There is therefore a need for an improved architectural wall panel
system, and specifically an improved attachment system for
attaching architectural wall panels, that alleviates one or more of
the disadvantages discussed herein.
SUMMARY OF THE INVENTION
The present invention provides a wall panel system that is built
using panels mounted to mounting rails on a gridwork such that a
gap is formed between adjacent panels, allowing the panels to be
mounted non-sequentially.
The invention in one form is directed to a wall panel system for
attachment to a building surface.
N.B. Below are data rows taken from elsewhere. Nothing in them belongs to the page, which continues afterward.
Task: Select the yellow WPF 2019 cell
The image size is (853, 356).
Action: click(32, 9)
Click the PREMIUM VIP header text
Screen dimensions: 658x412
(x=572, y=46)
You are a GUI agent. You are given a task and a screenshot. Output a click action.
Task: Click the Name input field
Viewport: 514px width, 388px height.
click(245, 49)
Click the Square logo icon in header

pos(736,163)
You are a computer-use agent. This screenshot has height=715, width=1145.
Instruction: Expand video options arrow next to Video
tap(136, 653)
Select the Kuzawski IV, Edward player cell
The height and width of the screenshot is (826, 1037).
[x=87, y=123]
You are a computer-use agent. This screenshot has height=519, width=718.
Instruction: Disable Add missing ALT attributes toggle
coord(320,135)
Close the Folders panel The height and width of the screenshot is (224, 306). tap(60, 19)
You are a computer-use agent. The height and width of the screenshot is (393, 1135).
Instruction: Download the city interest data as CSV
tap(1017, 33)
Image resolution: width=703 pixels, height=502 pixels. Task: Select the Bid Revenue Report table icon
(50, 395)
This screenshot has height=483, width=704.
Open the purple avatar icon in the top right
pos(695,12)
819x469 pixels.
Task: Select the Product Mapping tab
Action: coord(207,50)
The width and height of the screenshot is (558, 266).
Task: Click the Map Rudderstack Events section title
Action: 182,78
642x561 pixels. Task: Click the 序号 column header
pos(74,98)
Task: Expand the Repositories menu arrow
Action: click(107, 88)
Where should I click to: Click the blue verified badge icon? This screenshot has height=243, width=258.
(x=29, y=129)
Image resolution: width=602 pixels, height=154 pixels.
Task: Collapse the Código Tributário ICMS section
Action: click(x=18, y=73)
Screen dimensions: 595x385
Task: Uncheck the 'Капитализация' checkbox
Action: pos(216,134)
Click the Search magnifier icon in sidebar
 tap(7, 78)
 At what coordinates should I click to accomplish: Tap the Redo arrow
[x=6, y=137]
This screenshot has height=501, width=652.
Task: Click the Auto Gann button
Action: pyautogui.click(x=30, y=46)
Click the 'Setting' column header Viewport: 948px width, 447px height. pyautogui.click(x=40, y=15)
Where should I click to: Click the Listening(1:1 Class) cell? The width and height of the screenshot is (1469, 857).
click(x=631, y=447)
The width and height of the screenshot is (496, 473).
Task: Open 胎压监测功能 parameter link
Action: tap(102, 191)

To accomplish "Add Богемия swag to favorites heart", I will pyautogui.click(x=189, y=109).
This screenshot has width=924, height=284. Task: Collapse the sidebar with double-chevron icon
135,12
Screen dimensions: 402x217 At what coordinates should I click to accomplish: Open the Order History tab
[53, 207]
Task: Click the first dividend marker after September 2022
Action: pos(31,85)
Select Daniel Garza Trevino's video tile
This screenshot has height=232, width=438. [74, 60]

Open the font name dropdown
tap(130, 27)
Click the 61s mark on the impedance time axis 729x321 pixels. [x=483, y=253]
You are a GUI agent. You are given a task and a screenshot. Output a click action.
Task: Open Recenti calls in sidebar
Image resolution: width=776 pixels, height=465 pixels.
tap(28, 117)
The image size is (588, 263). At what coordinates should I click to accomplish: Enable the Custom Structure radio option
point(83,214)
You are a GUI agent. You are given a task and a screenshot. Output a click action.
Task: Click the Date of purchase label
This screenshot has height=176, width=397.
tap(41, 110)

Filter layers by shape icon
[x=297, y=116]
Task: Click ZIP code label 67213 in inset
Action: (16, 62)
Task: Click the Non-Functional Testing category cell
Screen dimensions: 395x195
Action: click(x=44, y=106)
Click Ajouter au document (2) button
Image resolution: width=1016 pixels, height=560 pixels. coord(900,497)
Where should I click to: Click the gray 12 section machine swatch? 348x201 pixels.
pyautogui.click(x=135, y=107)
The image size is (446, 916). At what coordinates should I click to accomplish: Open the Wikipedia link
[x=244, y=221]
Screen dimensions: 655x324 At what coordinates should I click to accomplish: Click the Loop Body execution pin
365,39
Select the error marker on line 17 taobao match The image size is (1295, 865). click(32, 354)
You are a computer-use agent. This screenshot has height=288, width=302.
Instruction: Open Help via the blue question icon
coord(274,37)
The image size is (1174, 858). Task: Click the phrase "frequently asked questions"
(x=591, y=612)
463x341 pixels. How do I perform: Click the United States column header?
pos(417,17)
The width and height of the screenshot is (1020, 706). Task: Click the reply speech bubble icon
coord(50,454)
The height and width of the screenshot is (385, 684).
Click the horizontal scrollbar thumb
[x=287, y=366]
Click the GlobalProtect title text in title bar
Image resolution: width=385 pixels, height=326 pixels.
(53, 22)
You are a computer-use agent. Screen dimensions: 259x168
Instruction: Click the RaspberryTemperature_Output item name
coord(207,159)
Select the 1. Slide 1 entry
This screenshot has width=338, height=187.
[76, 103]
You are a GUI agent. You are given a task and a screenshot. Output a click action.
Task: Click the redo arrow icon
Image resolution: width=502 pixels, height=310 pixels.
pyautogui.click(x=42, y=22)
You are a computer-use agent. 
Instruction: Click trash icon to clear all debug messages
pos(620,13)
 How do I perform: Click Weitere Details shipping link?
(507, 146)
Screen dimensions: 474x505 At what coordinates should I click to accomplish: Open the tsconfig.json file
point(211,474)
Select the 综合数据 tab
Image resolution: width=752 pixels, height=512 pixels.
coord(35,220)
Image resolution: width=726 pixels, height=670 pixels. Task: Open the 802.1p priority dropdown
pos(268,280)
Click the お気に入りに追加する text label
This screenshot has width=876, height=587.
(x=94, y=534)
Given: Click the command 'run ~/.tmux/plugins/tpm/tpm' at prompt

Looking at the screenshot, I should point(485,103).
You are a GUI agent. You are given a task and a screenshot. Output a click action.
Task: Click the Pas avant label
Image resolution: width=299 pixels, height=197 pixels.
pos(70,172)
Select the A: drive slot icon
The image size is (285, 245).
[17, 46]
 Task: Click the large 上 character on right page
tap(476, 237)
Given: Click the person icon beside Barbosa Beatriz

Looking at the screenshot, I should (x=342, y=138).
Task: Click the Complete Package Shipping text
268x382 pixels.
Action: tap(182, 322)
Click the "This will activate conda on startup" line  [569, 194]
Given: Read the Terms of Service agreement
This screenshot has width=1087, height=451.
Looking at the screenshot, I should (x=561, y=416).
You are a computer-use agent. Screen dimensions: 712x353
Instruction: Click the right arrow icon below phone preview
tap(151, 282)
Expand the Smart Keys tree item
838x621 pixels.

The wall panel system includes a
plurality of generally vertical supports, and a plurality of
generally horizontal mounting rails interconnected with the
vertical supports to define a panel mounting gridwork. The
horizontal mounting rails have an upper mounting feature and a
lower mounting feature, on a side opposite from the building
surface. A plurality of panels each have a rear surface, an upper
extrusion mounted to a top of the rear surface, and a lower
extrusion mounted to a bottom of the rear surface. The upper
extrusion mates with a corresponding lower mounting feature on the
gridwork, and the lower extrusion mates with a corresponding upper
mounting feature on the gridwork. The plurality of panels have a
gap about a periphery thereof relative to any adjacent panels,
whereby the panels can be non-sequentially mounted to the
gridwork.
The invention in another form is directed to a method of building a
wall panel system on a panel mounting gridwork including a
plurality of mounting rails, each said mounting rail including a
lower mounting feature and an upper mounting feature, including the
steps of providing a plurality of panels, each panel having a rear
surface, an upper extrusion mounted to a top of the rear surface,
and a lower extrusion mounted to a bottom of the rear surface. A
first panel is mounted to a first mounting rail and a second
mounting rail adjacent to the first mounting rail on the gridwork.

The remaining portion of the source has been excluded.